The super-rich will be laughing up their sleeves.

Why?

In one word: loopholes.

All laws and regulations have loopholes you can drive a truck through—if you have enough money.

All laws and regulations have loopholes you can drive a truck through—if you have enough money.

And if that loophole is not immediately apparent, all you need to do is hire an enterprising lawyer and/or accountant to find it or create it.

Needless-to-say, to afford that “truck” you need to be rich. And the richer you are, the more “trucks” you can afford.

But the beautiful thing about a loophole is it’s perfectly legal (when properly established).

So, who can take advantage of a loophole in the law?

We all can.

But the loopholes available to the poor and middle class are penny-ante stuff compared to the “trucks” the super-rich can afford.

Legal Loopholes You Can Drive a 747 Through

If you have managed to reduce the amount of tax you have to pay on millions of dollars of income to an insignificant number, you’d be crazy to crow about it from the rooftops. So—understandably enough—examples of the super-rich’s tax minimization schemes are hard to find.

One well-documented example will suffice: Kerry Packer. Australia’s richest man when he died in 2005 was worth A$6.5 billion (US$4.94 billion).

Packer owned the Sydney-based Consolidated Press group. A newspaper and magazine publisher started by his grandfather, Robert Clyde Packer, in 1919, which his father, Sir Frank Packer, expanded into television and casinos. “Father and son each engaged in a series of complicated schemes . . . to keep their dues to a minimum.”[1]

Kerry Packer took advantage of every legal loophole he (or, rather, his accountants, lawyers, and other tax advisors) could find. With the result that—

In the financial year 1991–92 Kerry Packer’s Consolidated Press group earned a profit of A$623 million before tax and had a positive cash flow of almost A$2 billion. The group’s provision for income tax was a mere $5 million, less than 1 percent of profits. Its actual tax payment made during the year was an almost identical $6 million. [Emphasis added.][2]

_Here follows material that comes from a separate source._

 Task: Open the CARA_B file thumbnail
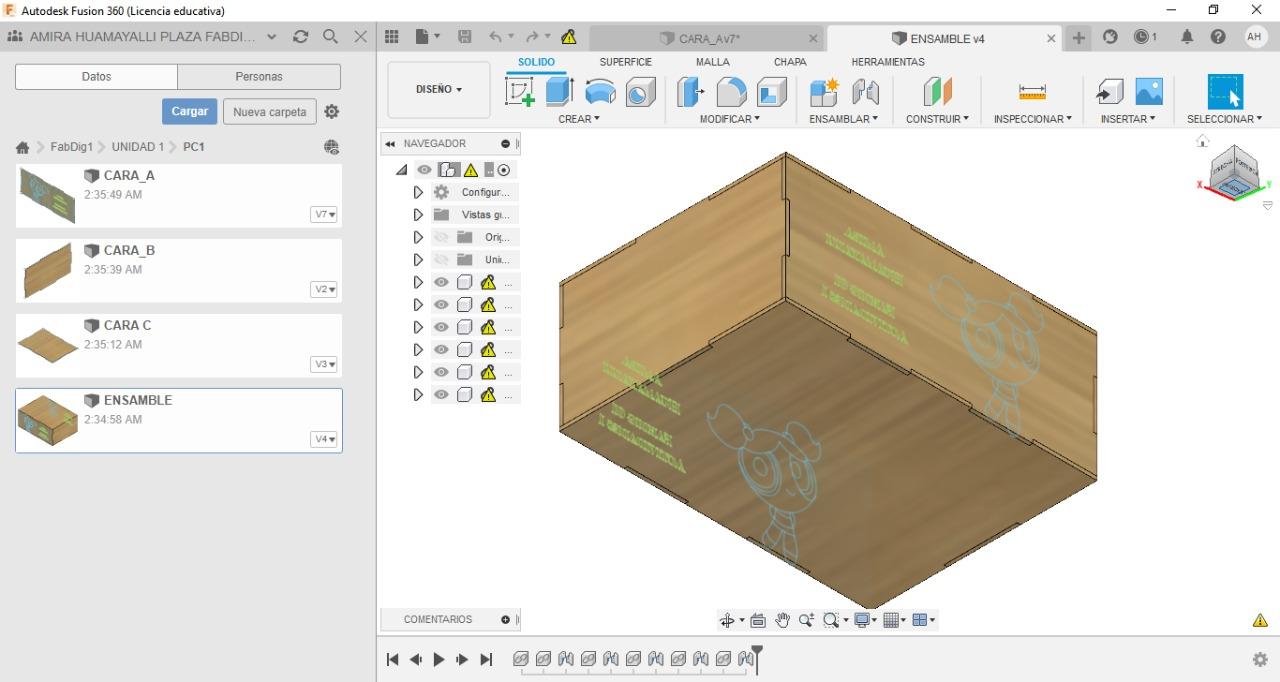(47, 270)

And in “the six years from 1987 to 1992 . . . the Packer empire earned $1.445 billion in profits and paid $91 million in tax”—or 7%.[3]

To put this in perspective, at the time most Australian companies paid 30% to 39% of their profits in tax, company profits of $1.445 billion would normally attract a tax of $433.5 million or more.

Packer had managed to reduce his company’s tax bill by an incredible $342.5 million!

And he didn’t neglect his personal tax. On his dividend income of $35 million to $50 million a year, “Kerry Packer pays remarkably little tax. He appears indeed to pay a lower rate of tax than his gardener, or should one say gardeners.”[4]

In 1991, a parliamentary inquiry asked Packer whether his tax arrangements were contrary to the spirit of the law. He replied:

“I am not evading tax in any way, shape, or form. Of course, I am minimising my tax. Anybody in this country who does not minimise his tax wants his head read.”[5]

Kerry Packer was telling the truth: he was minimizing his taxes, not evading tax.

How he achieved these results legally is a fascinating story. One which we non-billionaires can only dream about.

The reason that we can know so much about his scheme is because, unsurprisingly, Packer’s “low” tax bill inevitably attracted the attention of the Australian Tax Office (ATO). For example,

[One] feature of [Packer’s] scheme that fascinated the taxman was that the interest due to [a] Hong Kong trust was paid into a bank account in Sydney and re-lent interest-free (at the direction of the trustee) to one of Packer’s private companies in Australia, so that Packer continued to have use of the money. No funds were actually remitted to Hong Kong.[6]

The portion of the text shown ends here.